* What you have to do *
Below are records with pictures in them. Transcribe everything from the line containing "PC Komponenty (128, 203)" down to the line containing "Publicité (321, 2481)", exactly, and leave the pictures behind.

* Data to use *
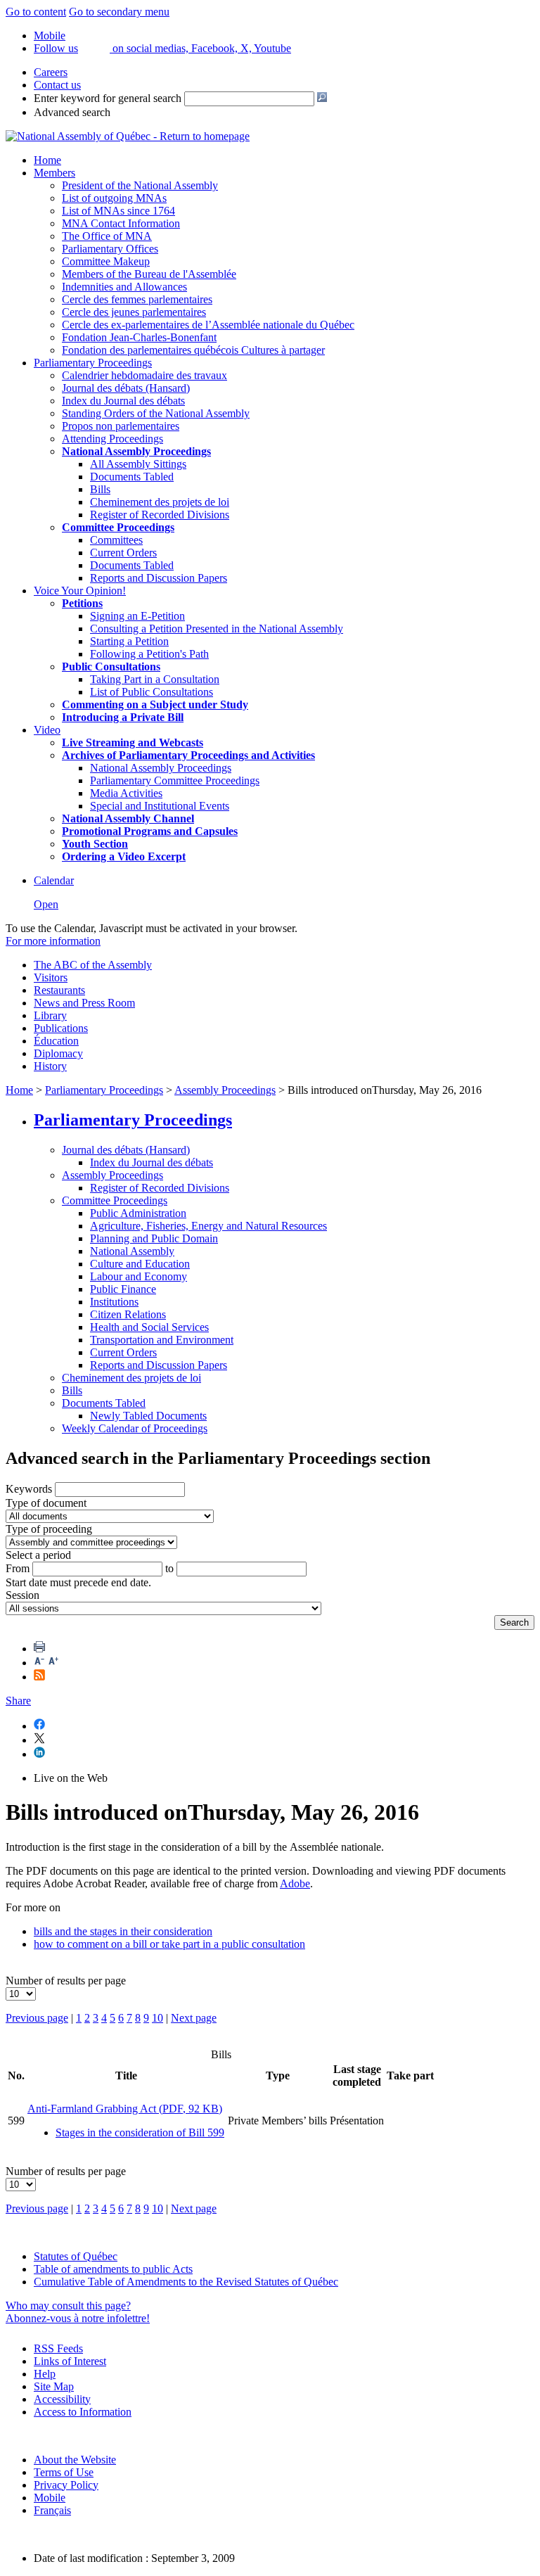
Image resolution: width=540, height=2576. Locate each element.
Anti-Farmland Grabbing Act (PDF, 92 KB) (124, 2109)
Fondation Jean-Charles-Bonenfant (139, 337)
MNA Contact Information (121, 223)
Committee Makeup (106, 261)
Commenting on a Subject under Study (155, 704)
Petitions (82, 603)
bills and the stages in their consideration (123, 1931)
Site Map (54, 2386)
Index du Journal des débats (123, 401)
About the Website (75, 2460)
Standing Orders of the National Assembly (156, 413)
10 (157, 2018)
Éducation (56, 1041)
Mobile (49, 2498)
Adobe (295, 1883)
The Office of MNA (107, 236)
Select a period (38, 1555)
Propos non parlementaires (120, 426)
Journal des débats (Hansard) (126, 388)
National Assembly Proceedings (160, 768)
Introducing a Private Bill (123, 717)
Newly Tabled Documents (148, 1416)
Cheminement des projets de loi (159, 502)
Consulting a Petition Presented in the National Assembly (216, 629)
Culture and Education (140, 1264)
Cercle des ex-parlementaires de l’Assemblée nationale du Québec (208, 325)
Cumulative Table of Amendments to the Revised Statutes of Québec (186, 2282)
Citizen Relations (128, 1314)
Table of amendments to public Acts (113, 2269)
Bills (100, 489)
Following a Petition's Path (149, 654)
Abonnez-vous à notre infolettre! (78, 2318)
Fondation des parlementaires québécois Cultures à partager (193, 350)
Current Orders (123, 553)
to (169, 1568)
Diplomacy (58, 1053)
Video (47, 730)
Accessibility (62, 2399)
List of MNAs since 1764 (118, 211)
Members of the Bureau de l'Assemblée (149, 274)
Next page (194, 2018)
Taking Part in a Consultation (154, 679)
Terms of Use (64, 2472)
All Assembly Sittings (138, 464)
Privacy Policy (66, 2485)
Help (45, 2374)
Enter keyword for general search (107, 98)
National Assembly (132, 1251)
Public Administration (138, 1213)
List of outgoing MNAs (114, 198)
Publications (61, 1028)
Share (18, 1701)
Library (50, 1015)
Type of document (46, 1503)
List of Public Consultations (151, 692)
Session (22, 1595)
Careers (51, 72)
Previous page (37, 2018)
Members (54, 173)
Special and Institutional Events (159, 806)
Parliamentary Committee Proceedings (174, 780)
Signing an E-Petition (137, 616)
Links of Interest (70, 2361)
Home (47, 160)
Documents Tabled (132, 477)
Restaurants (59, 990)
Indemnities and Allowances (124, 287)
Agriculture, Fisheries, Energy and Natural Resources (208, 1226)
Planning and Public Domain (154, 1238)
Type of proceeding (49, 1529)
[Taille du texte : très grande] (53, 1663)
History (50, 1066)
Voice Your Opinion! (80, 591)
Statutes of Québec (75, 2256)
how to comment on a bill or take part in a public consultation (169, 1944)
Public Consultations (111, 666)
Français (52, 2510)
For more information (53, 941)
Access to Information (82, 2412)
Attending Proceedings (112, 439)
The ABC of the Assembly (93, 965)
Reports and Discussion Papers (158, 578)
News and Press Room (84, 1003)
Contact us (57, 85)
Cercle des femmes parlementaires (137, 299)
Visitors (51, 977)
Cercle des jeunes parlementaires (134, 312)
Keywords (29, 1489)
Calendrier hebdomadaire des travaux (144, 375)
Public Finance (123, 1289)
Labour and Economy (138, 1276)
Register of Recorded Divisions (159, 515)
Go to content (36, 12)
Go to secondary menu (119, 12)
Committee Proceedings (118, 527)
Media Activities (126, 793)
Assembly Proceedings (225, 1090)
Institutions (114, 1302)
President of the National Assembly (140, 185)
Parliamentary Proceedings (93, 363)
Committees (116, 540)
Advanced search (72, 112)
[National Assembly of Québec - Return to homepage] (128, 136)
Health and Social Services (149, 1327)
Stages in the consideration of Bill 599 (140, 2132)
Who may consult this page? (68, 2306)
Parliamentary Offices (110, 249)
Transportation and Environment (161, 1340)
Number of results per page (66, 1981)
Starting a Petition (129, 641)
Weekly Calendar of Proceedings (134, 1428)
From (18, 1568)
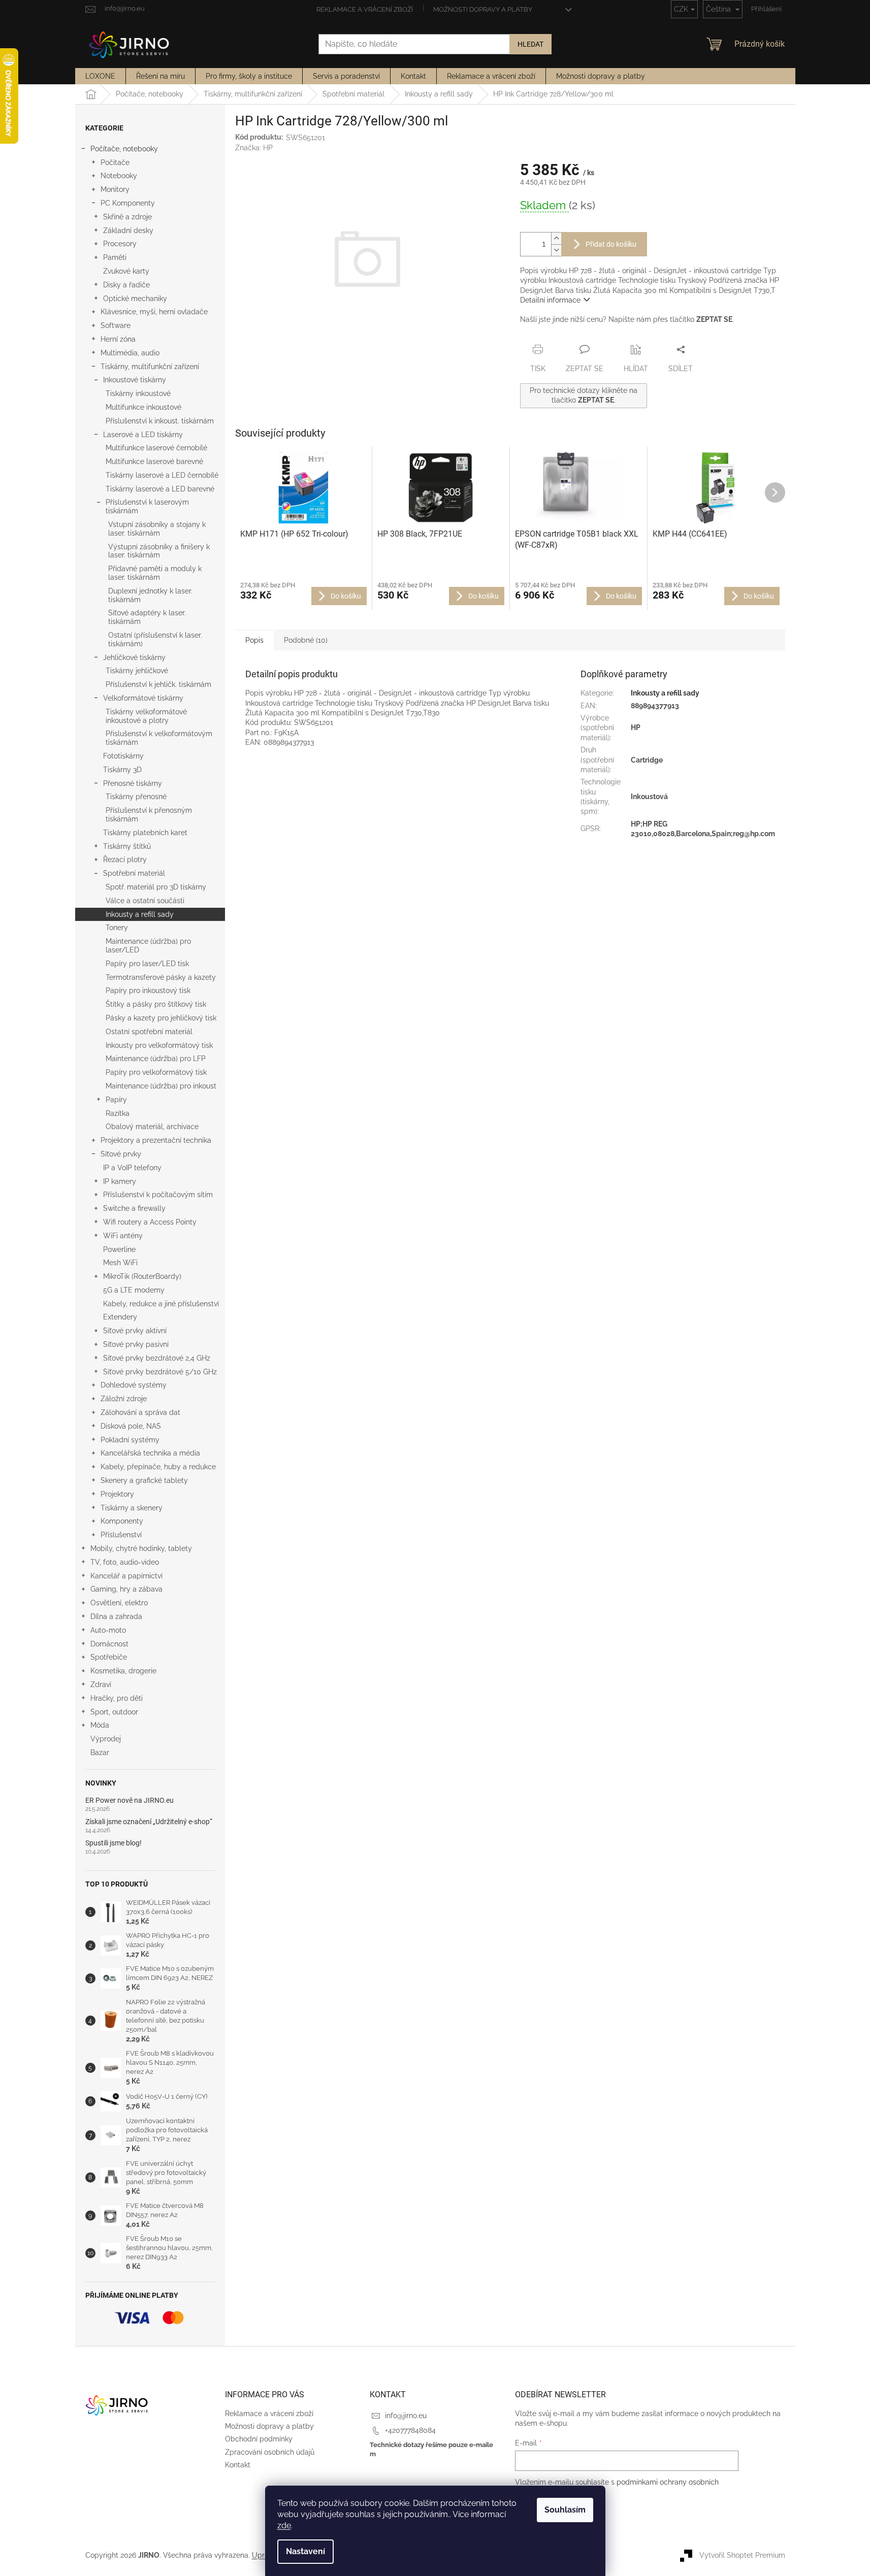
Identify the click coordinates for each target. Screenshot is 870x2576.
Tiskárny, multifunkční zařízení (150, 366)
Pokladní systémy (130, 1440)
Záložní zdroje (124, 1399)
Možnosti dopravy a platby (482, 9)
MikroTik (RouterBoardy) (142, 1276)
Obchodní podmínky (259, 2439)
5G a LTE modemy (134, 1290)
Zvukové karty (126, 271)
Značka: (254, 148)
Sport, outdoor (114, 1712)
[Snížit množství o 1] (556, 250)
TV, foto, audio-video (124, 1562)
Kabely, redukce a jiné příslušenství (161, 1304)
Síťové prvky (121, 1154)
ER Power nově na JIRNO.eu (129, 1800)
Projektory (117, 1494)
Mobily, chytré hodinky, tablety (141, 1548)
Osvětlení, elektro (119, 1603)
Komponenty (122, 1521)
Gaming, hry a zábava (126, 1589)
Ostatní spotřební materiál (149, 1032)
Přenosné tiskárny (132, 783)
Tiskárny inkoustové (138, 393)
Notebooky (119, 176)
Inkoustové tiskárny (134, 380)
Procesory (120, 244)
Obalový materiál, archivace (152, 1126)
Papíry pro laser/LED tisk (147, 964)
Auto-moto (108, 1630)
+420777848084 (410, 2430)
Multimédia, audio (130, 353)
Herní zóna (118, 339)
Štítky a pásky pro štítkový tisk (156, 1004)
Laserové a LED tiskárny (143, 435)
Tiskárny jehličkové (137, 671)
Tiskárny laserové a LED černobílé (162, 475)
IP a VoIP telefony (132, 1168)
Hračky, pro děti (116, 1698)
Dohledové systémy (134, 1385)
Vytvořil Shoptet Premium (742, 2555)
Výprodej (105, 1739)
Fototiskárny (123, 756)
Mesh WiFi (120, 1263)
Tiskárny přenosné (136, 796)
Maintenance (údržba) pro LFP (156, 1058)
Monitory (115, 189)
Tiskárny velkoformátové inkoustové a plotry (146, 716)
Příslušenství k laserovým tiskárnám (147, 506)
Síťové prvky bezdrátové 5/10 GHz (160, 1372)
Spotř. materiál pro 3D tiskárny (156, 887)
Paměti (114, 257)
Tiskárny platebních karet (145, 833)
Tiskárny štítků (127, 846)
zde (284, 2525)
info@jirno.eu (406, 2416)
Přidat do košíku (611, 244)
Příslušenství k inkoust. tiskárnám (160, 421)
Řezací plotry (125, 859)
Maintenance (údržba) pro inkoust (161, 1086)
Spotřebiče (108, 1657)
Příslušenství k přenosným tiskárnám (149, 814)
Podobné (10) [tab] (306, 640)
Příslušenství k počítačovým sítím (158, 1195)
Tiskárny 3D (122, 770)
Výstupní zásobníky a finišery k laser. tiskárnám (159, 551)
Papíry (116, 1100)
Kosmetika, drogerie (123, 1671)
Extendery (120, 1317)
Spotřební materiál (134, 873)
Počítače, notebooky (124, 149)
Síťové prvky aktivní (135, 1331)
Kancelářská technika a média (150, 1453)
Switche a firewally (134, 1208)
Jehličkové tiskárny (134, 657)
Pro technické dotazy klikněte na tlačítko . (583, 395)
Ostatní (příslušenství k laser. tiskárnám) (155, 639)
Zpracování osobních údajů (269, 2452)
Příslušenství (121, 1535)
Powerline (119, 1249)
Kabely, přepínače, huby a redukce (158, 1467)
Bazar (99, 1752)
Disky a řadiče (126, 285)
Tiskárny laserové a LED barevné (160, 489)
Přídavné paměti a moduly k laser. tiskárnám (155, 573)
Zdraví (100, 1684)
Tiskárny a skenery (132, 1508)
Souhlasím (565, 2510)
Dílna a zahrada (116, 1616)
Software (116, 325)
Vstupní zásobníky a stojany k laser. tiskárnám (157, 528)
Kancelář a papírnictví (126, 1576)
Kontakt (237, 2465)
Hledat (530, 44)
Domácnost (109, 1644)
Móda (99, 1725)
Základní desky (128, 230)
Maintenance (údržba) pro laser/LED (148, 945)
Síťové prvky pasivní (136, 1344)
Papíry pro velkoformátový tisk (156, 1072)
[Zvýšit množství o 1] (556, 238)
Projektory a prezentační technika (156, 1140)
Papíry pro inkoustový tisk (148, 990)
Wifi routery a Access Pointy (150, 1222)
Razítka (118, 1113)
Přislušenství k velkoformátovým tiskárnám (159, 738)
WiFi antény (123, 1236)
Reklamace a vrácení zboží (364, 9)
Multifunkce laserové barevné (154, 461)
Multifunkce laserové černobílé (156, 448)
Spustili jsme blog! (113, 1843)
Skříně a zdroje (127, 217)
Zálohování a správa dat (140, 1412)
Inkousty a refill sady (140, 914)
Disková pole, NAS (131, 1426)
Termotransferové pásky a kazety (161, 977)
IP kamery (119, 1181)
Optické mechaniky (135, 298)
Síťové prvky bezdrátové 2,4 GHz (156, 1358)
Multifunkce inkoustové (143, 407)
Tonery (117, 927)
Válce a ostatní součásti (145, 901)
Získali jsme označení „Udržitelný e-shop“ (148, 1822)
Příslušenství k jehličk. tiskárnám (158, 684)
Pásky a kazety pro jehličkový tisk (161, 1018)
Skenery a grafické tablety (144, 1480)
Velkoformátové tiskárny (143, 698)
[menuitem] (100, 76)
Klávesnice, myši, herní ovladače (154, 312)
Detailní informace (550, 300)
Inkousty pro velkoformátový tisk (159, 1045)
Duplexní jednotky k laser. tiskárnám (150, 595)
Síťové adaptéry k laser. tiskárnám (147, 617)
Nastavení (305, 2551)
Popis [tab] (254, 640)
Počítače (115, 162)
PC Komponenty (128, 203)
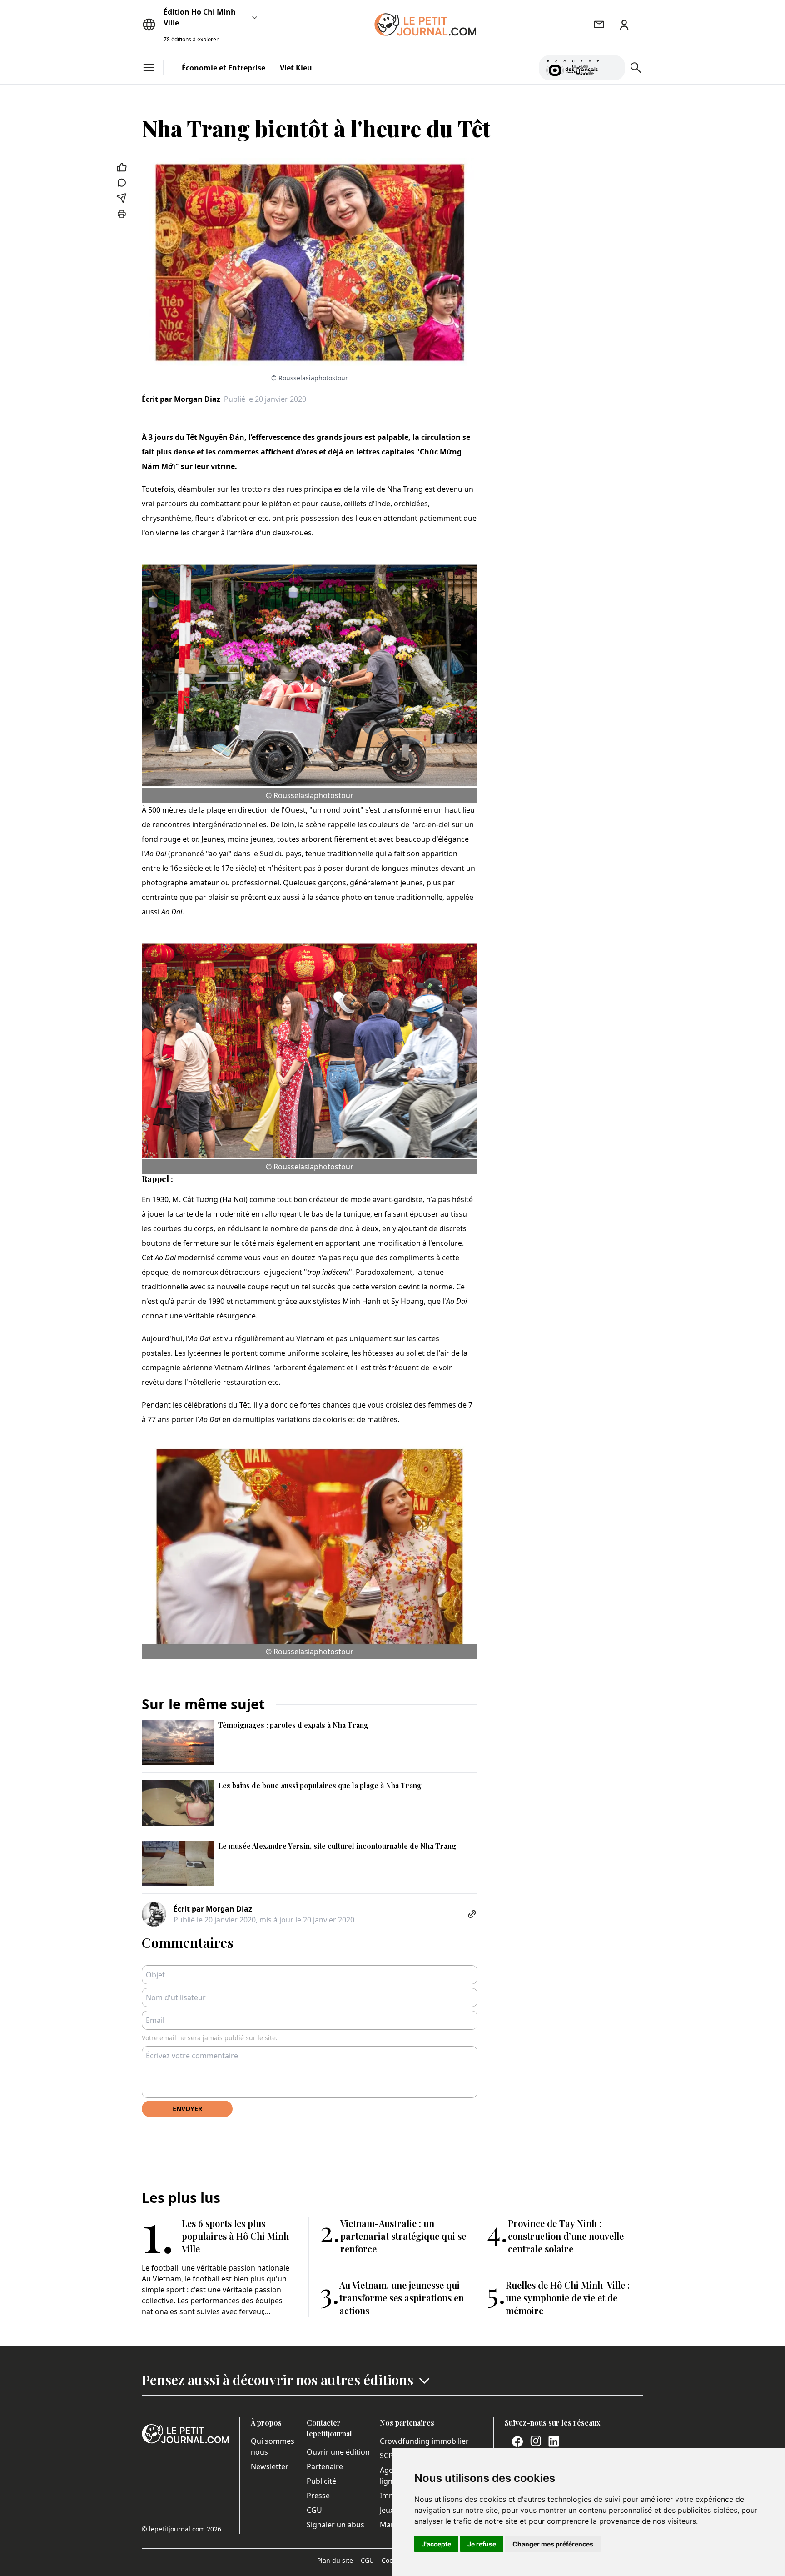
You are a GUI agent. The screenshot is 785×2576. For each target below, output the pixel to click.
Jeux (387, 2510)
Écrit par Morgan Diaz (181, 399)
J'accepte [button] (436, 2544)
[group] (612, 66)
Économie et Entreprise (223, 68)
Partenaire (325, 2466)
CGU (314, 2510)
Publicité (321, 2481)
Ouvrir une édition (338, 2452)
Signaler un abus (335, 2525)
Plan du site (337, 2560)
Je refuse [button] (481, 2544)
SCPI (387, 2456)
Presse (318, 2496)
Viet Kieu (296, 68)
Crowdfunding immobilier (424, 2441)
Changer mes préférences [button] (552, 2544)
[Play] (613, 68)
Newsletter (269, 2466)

* Output for this exercise *
PC Komponenty (128, 203)
You are a GUI agent. The screenshot is 785×2576. For each target below, output the pixel to click.
Jeux (387, 2510)
Écrit par Morgan Diaz (181, 399)
J'accepte [button] (436, 2544)
[group] (612, 66)
Économie et Entreprise (223, 68)
Partenaire (325, 2466)
CGU (314, 2510)
Publicité (321, 2481)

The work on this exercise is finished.